Date: November 17, 2019 | BY Dr. Thomas Gordon

 

(L.E.T. bookからの引用)

 

リーダーのジレンマ

 

また、組織内で働くすべてのリーダーたちの最も強いニーズの1 つには、自分自身の上司の目にはよく映りたいということもあるでしょう。リーダーの自尊心は上司からのインプットや評価に、その大部分が由来します。さらに重要なのは、リーダーが上司の期待や目標に沿わなかった場合(組織が目標を達成するための支援を効果的にしていると認められなかった場合)、彼らは降格や解雇といった脅威に晒されることでしょう。

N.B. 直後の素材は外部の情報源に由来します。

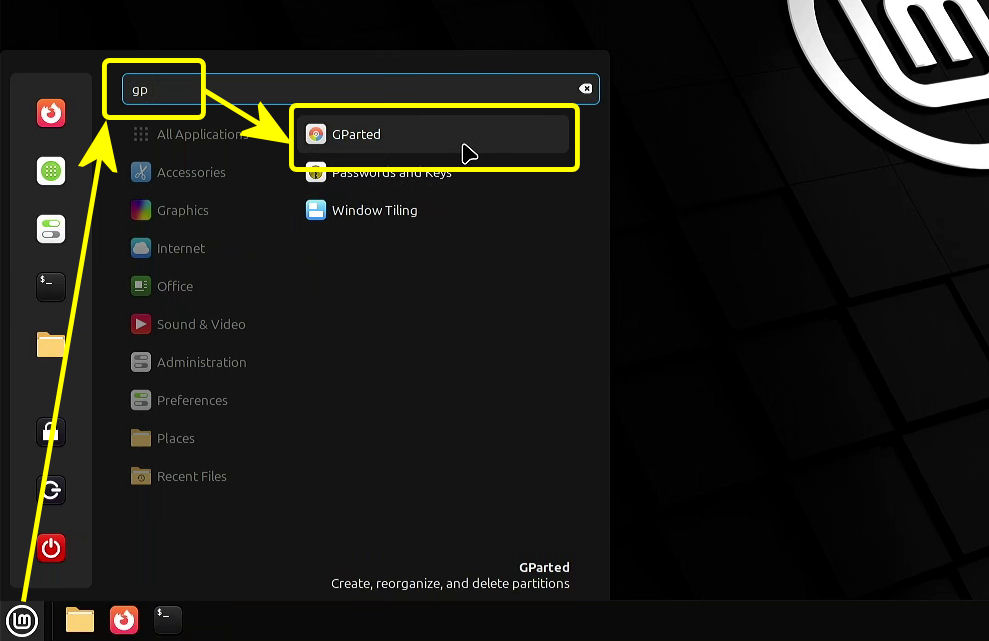Click the Lock Screen icon
Screen dimensions: 989x641
click(x=51, y=432)

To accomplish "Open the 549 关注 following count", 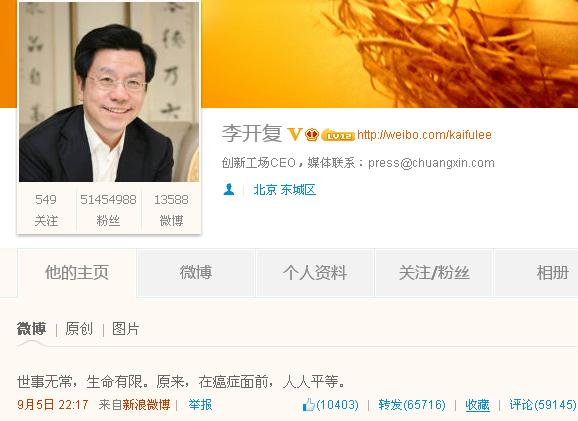I will coord(46,210).
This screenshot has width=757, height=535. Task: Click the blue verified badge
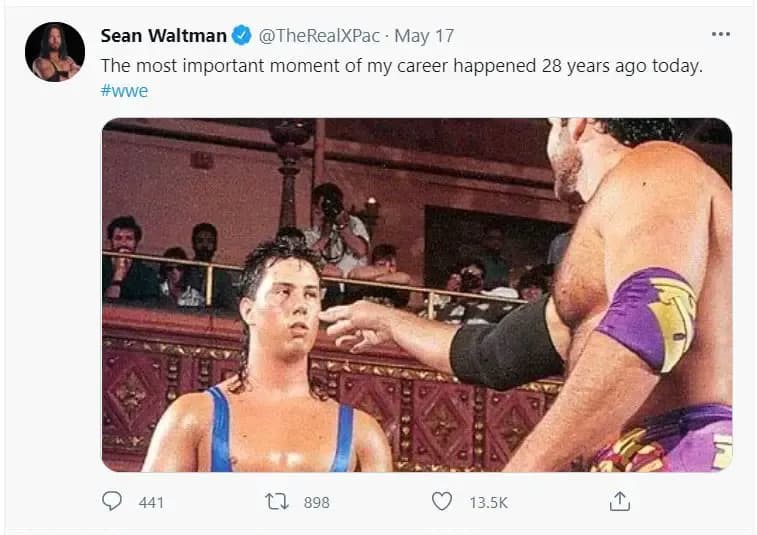coord(242,36)
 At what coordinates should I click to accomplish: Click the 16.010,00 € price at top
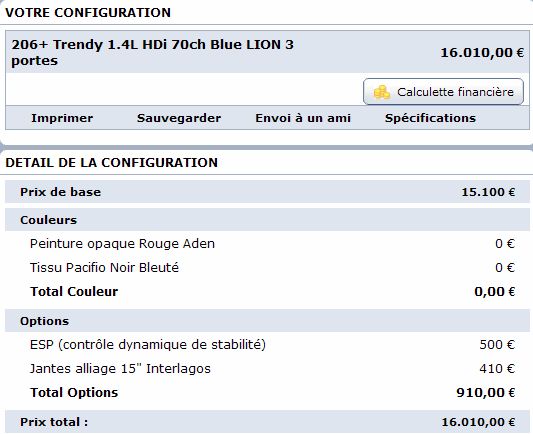tap(482, 53)
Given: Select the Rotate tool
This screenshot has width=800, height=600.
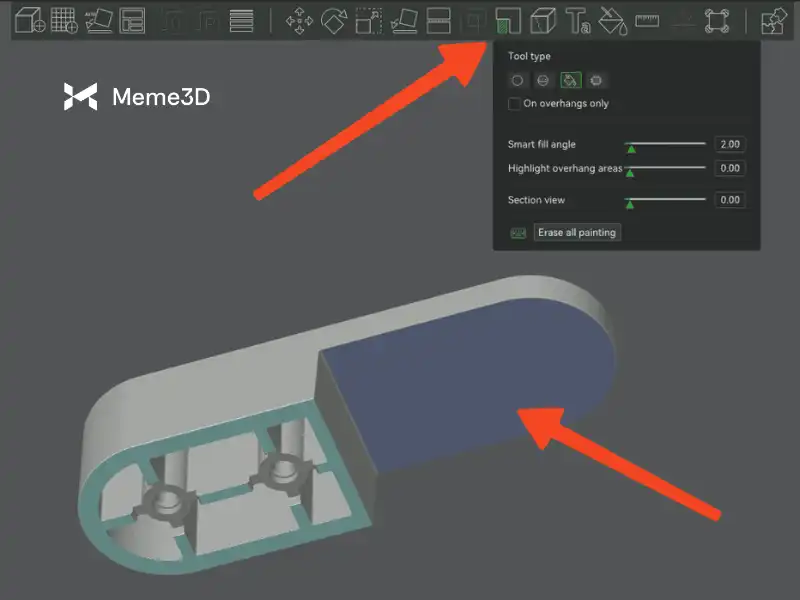Looking at the screenshot, I should click(333, 20).
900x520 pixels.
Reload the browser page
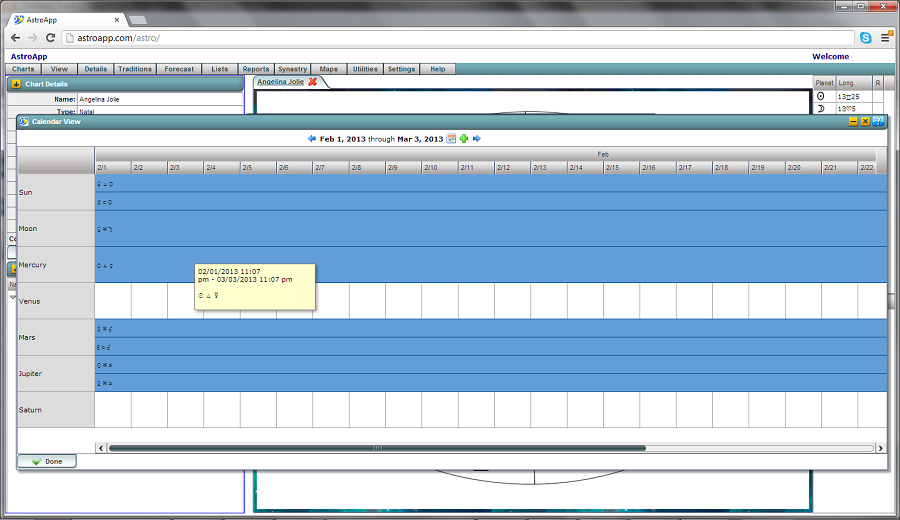click(x=50, y=38)
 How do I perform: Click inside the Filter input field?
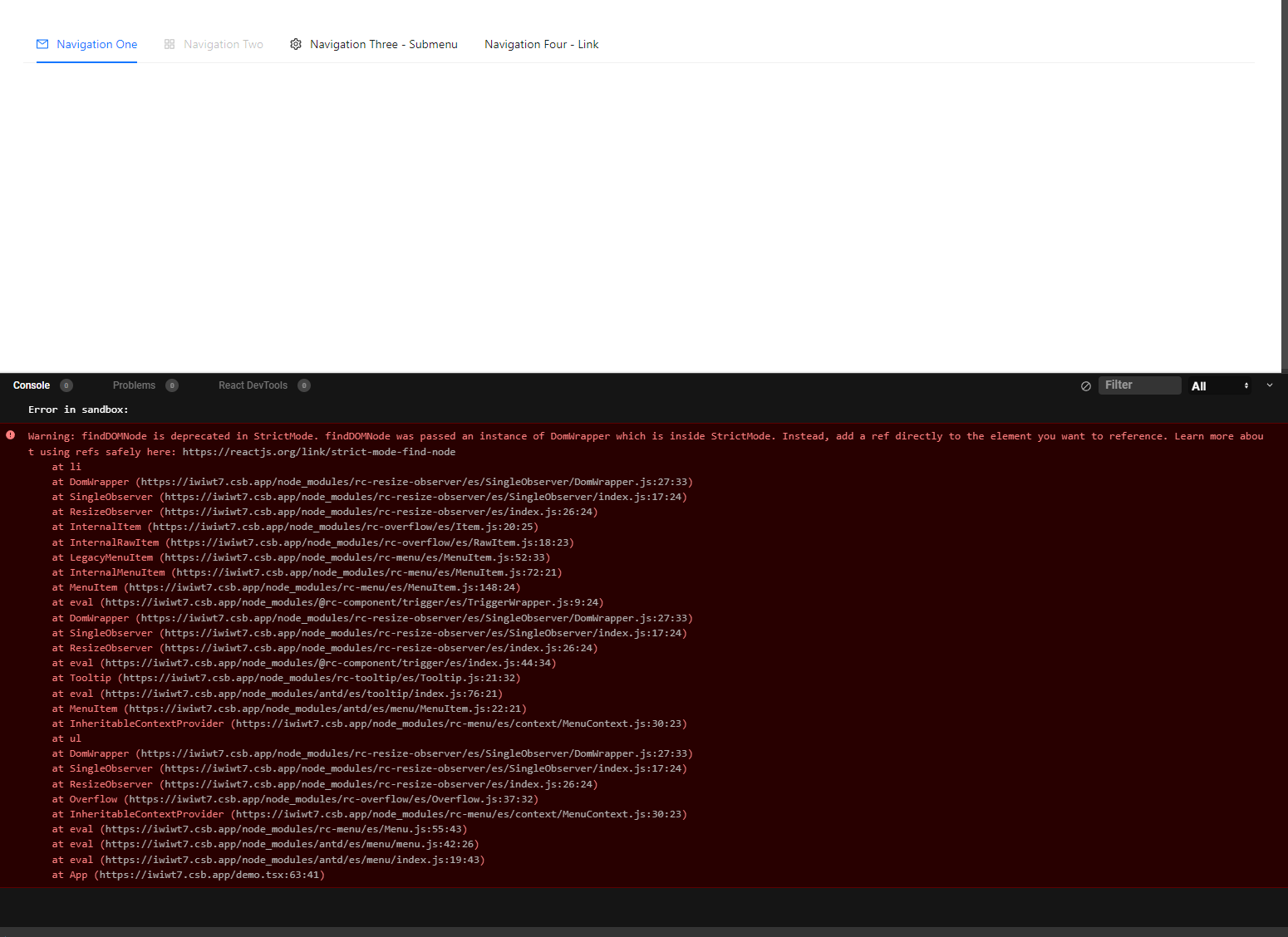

 したがって、フォーマルな組織の中で働いているリーダーはジレンマに陥ります。彼らは、組織のニーズを満たすのと同時に、グループ・メンバーのニーズを満たさなければならないのです。そのための秘訣は、いかにして双方向からのニーズのバランスをとるかを学び、上司とグループ・メンバーの双方から効果的な人であると認められるようになることです。フォーマルな組織で働いたことのある人なら誰でも分かっていることですが、これは簡単な課題ではありません。なぜならば、組織のニーズが主に生産性と効率性の向上である一方、グループ・メンバーのニーズは、時として生産性や効率性の向上をめざすためのプレッシャーに抵抗することだからです。